Kanalizacja - wspólna sąsiedzka inwestycja
Inwestycje sąsiedzkie to droga przez mękę. Trudno dogodzić wszystkim.
Wiecie, że rozpiętość cen na nitkę kanalizacji wahały się od 250 do 700 zł /m ?
Sąsiedzi chcieli jak najtaniej, a my pilnowaliśmy, żeby wykonawcy nas nie orżnęli.
Każdy wykonawca co innego "pomija" w swojej kalkulacji. Może to być, np. koszt odwodnienia, oznakowania, zajęcia pasa, zasypania kanału piaskiem a nie gliną, wstawienia studzienek betonowych zamiast plastikowych, wykonanie przyłączy do domu a nie do działki, itp. W końcu dogadaliśmy się z firmą z Poddębic i dzisiaj wjechali na działki ze sprzętem. Budowa obejmuje odcinek 150m z czterema przyłączami. Mają się wyrobić w ciągu dwóch tygodni. Od jutra dojazdu do domu nie będzie . . .

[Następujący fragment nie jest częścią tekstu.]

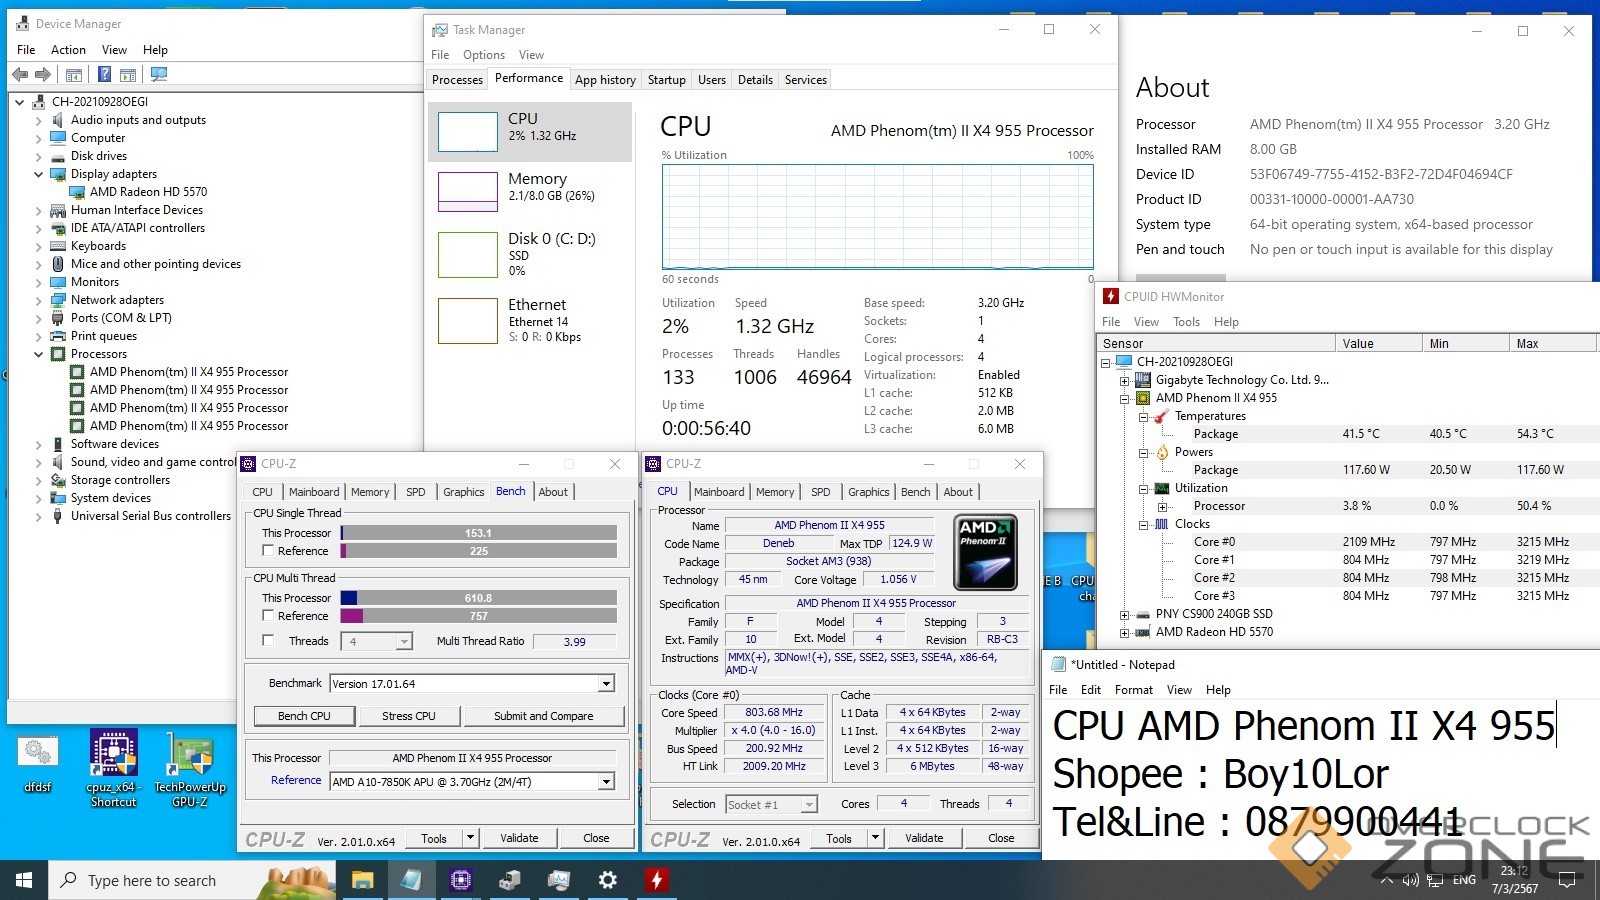This screenshot has height=900, width=1600.
Task: Collapse the Processors node in Device Manager
Action: (x=39, y=354)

Tak wyglądało układanie rur w poniedziałek 13.01. Pogoda była jeszcze jako-taka.
Potem pogoda się popsuła i koparki zaczęły tonąć w glinie. Po zakończeniu w czwartek wygląda to tak, że jest ładnie i równo, tylko nie da się wjechać samochodem. Jedynie pieszo w specjalnych butach.
Czekamy, aż ściśnie mróz. Ponoć to spowoduje obniżenie poziomu wody.